# Sheng Tsai 14" Band Saw - value?



## acorn (Sep 12, 2014)

Hello, my husband passed away and was an avid woodworking hobbyist. He hadn't used his machinery in many years so it sat in the garage and collected a some dust but was very, very well maintained. He took exceptional care of everything he owned (he was a maintenance man). I cannot find anything on the internet to tell me what I should sell this for. Would anyone be able to give me a ballpark figure? I don't think this brand is made anymore. The label says Model KL-W569 and it's 1/2 hp, 1 phase 115/230 volt Industrial. That's about all I know and could find out.

Thank you for any advice.


----------



## PhilBa (Jun 30, 2014)

First, let me say how sorry I am to hear of your loss. I hope you are healing well.

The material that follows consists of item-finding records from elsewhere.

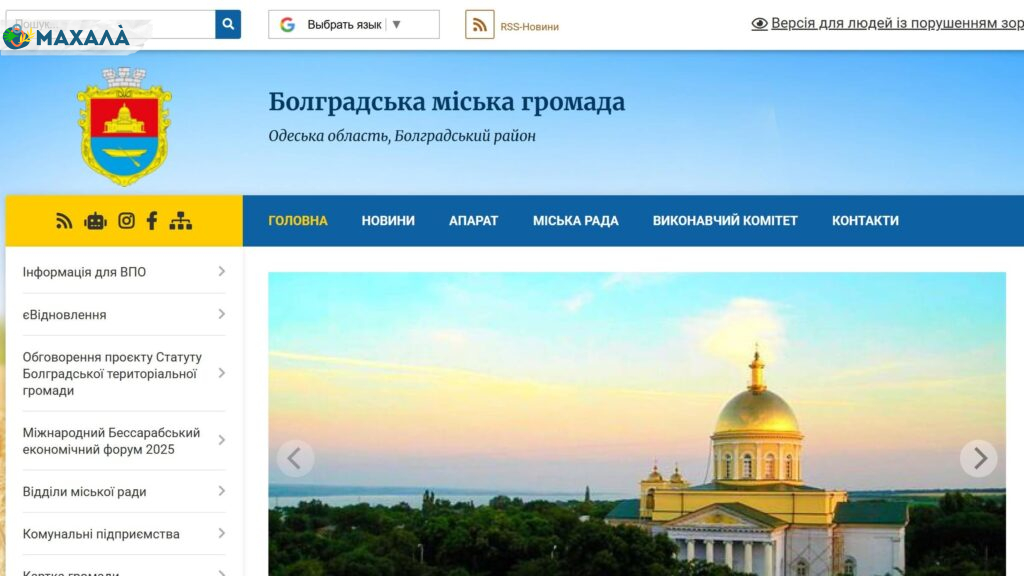The height and width of the screenshot is (576, 1024).
Task: Open Комунальні підприємства link
Action: (x=124, y=534)
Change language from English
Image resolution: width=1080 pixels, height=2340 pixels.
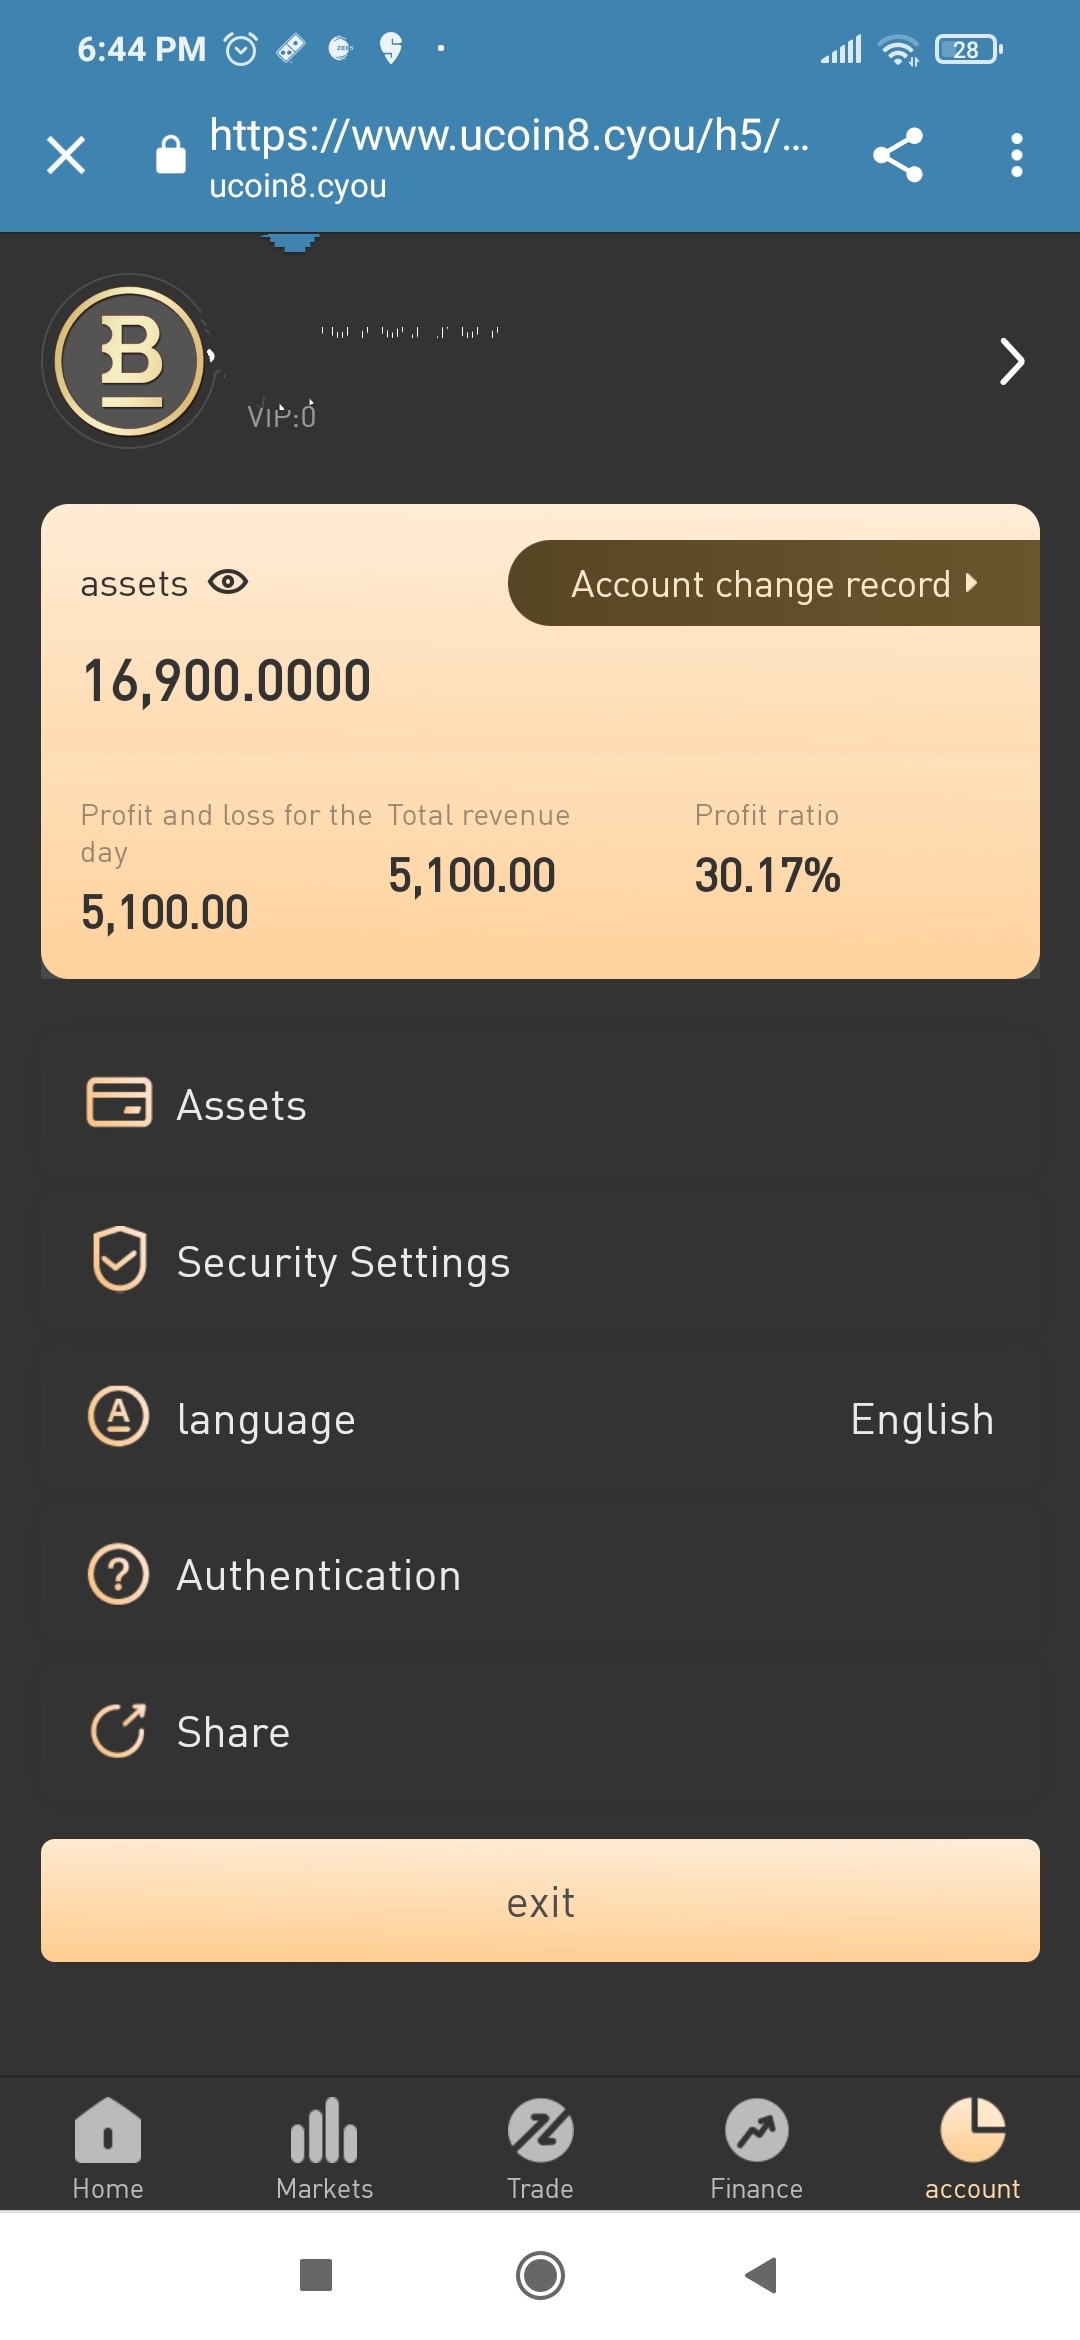[x=921, y=1419]
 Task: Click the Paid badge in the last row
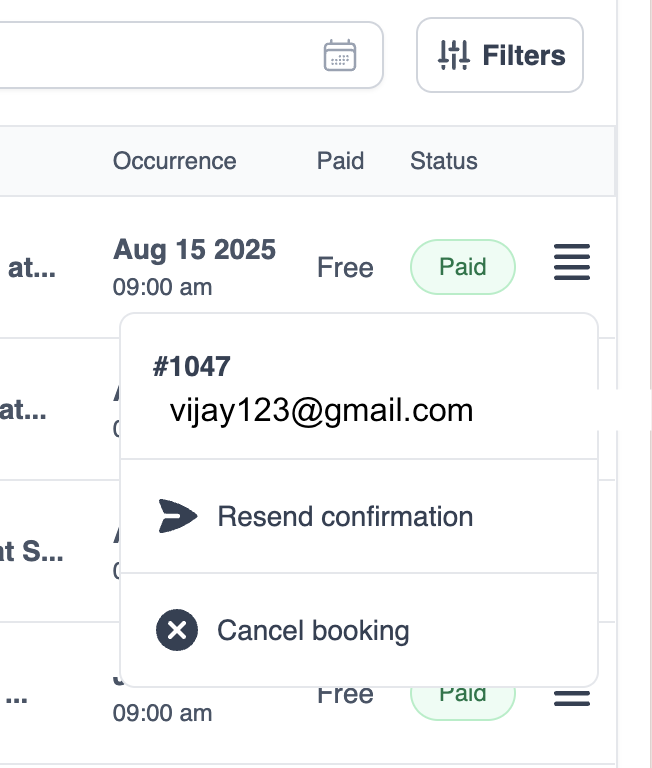coord(463,697)
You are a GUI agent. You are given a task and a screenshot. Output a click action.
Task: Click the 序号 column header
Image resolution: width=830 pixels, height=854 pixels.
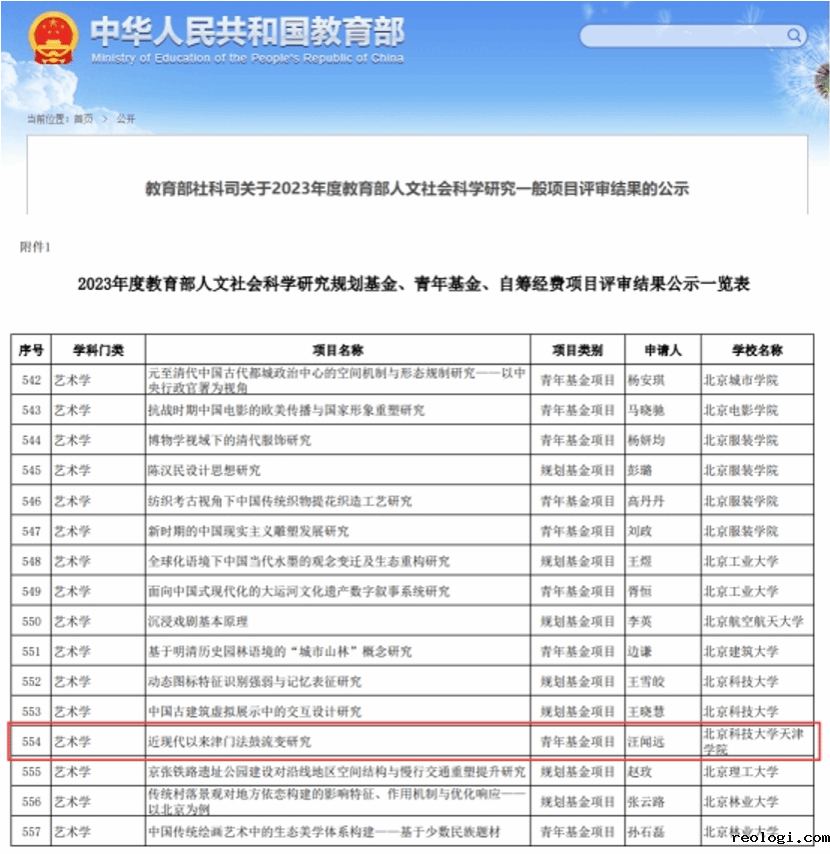click(x=30, y=350)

It's hard to say but it looks like a lot of the other Taiwanese band saws out there though the table looks a bit more refined. Taiwan saws are generally more respected than the Chinese ones. I suspect it has a lot in common with the older Grizzly 14" BSs - it looks very similar to the old G1019. The horsepower is a bit lower than the typical Chinese import, though. You're competing against the other used imports like Harbor Freight, Foremost and so on. I'd say list it for 200 and accept 150 for a reasonably quick sale. If you are willing to wait, list for $300 and see how it goes.

edit: by the way, if there are some accessories and extra blades, you can get a bit more for the package.


----------



## epicfail48 (Mar 27, 2014)

I agree with philba, 200 would be a reasonable price, 150 for a quick sell. Ill freely admit im not familiar with the brand or the quality, but that said based on the specs alone i think that $300 would be a tough sell, without some extras, e.g rip fence, miter gauge, extra blades.


----------



## gus1962 (Jan 9, 2013)

I agree with others have said there. It looks like the old 14" Delta or Jet band saw. Have you tried running it?


----------